Esbjornson’s Twelfe Night Has an Eerie Beauty

But it could use a jolt.

In calling Twelfth Night by its name in the original First Folio, Twelfe Night, or What You Will, director David Esbjornson presumably means to say this is the real thing, the play steam-cleaned to its essence. Twelfe is a funny show, but astringent—every laugh has what critic John Wain called “a sharp nipping air blowing in from the tragedies.” Shakespeare was about to create Hamlet et al., and his humor was taking a saturnine turn.

In the quietly spectacular opening, redheaded siblings Viola and Sebastian are shipwrecked in shimmery, bubbly midair, and separated. Viola must go it alone on Illyria’s strange shore. Scared yet scrappy, she invades Illyria in male disguise. But she’s woman enough to fall instantly for the local ruler, Orsino. He, however, already loves local countess Olivia, who, in turn, falls for the boy Viola pretends to be.

Esbjornson brackets the play with lighting wizard Scott Zielinski’s unnaturally bright primary colors, reminiscent of a Peter Brook production. In the first and last scenes especially, the effect is pretty yet eerie. It signals that this is no tourist’s Shakespeare, safe and complacent. Michael Pavelka’s set, too, makes Illyria a menacing place: forbidding sea cliffs in the background; in the foreground, a standing wave of wood that rises to a tower topped by a DNA-like spiral. The wood is shredded, redolent of decay; every soul on this isle is likewise a rotting monster of selfish self-delusion.

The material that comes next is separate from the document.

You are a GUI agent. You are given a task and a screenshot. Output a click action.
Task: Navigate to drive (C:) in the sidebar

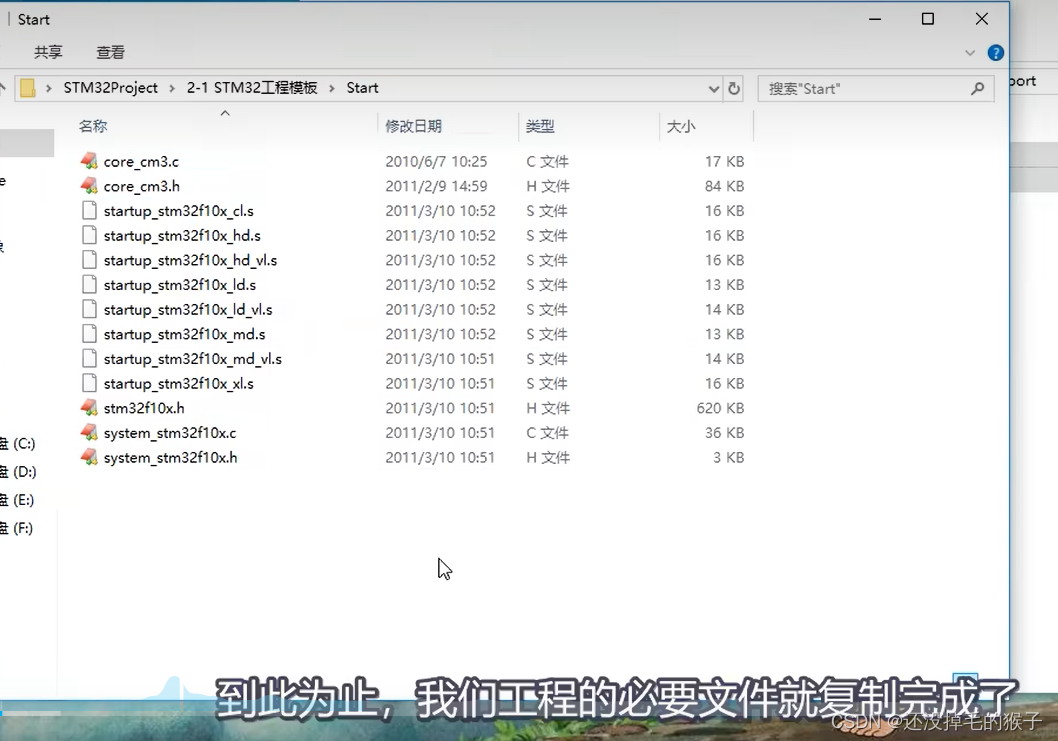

Sadly, the leads don’t quite measure up to the setting. A great Viola is like Krug champagne—deep and complex—but Christine Marie Brown’s simplistic Perrier Jouët fizz is just passable. She’s a sexless tomboy with a quizzical Ellen DeGeneres mien. Barzin Akhavan is disastrously bad as Orsino, bland as a plastic lox, and in poor voice. Cheyenne Casebier’s Olivia is too inert, though she’s got glints of screwball-comedy brio, and wears Frances Kenny’s marvelous balloony, ballroomy costumes with a model’s aplomb.

But redemption comes from the supporting players. The star performance is Charles Leggett’s superbly realistic Sir Toby Belch, Olivia’s drunken sponge of an uncle. Leggett’s Toby is the sole Illyrian cursed with self-knowledge, his eyes as precise as his calibrated stagger. He’s a clown in palpable pain—a tricky part to play.

Toby procures free drink by advising another clueless contender for Olivia’s aristocratic hand, Aguecheek—the splendidly spindly Andrew McGinn, who sports a suit so lurid Phil Spector might wear it to court. And Toby transmits his misery by helping manipulate Olivia’s servant, Malvolio (Frank X), into thinking he, too, has a chance with the countess.

Malvolio is a weird, disturbing outsider. When John Gielgud directed Laurence Olivier, he asked him to play Malvolio as “very, very Jewish”; Olivier insisted on playing him as a camp gay hairdresser. Frank X’s Malvolio is more of a black intellectual with James Baldwin’s austere hauteur, only straight. His black skin lends horrific weight to the uneasily sadistic comic scene in which he’s chained and tortured in a dungeon by Toby. The play’s high jinks and romantic fantasy shiver in Malvolio’s dark shadow. Frank X stands tall enough in the part to cast that shadow.

The other bizarre outsider is Feste, the play’s morally ambiguous clown, commentator, and provocateur. David Pichette, clad in a checkered Harpo Marx coat complete with honking horn, plays the farce coolly, with a circumflex eyebrow and icy snake’s gaze. His head, slightly lightbulb-shaped, like a high-IQ human of the future, regards all in a way that does not quite conceal a private amusement. It’s a smart performance, sharply etched. But this is Shakespeare’s play most deeply infused with music, and Pichette can’t carry a tune in a bucket. When he sings with an ensemble, it’s lovely and sad; when he solos, it’s an off night at the karaoke bar.

Three actors do amazingly well in smaller parts. Mari Nelson snarls with style as Maria, Olivia’s servant and Malvolio’s nemesis. Brandon Whitehead milks some of the night’s biggest laughs from his palsied shuffle as the incredibly decrepit priest. I saw it with my own eyes, but I have no idea how Nick Garrison makes so much of his attendant’s role. Partly, it’s his ghastly goth makeup and bad tranny-Catholic-girl getup (another slam-dunk for Kenny). But it’s not just the clothes that make this man. Garrison’s got subversive presence. In a play with so many immortal words, it’s remarkable how many top-scoring bits have no words at all.

Esbjornson has a sure hand, though his pacing is too monotonously metronomic. The show could use a Jolt Cola—it’s rich in promising moments that bubble without coming to a full boil. Not that I recommend lawbreaking, but in a similar situation, film director Lenny Bruce once put Benzedrine in his cast’s coffee urn without telling them. Made a world of difference.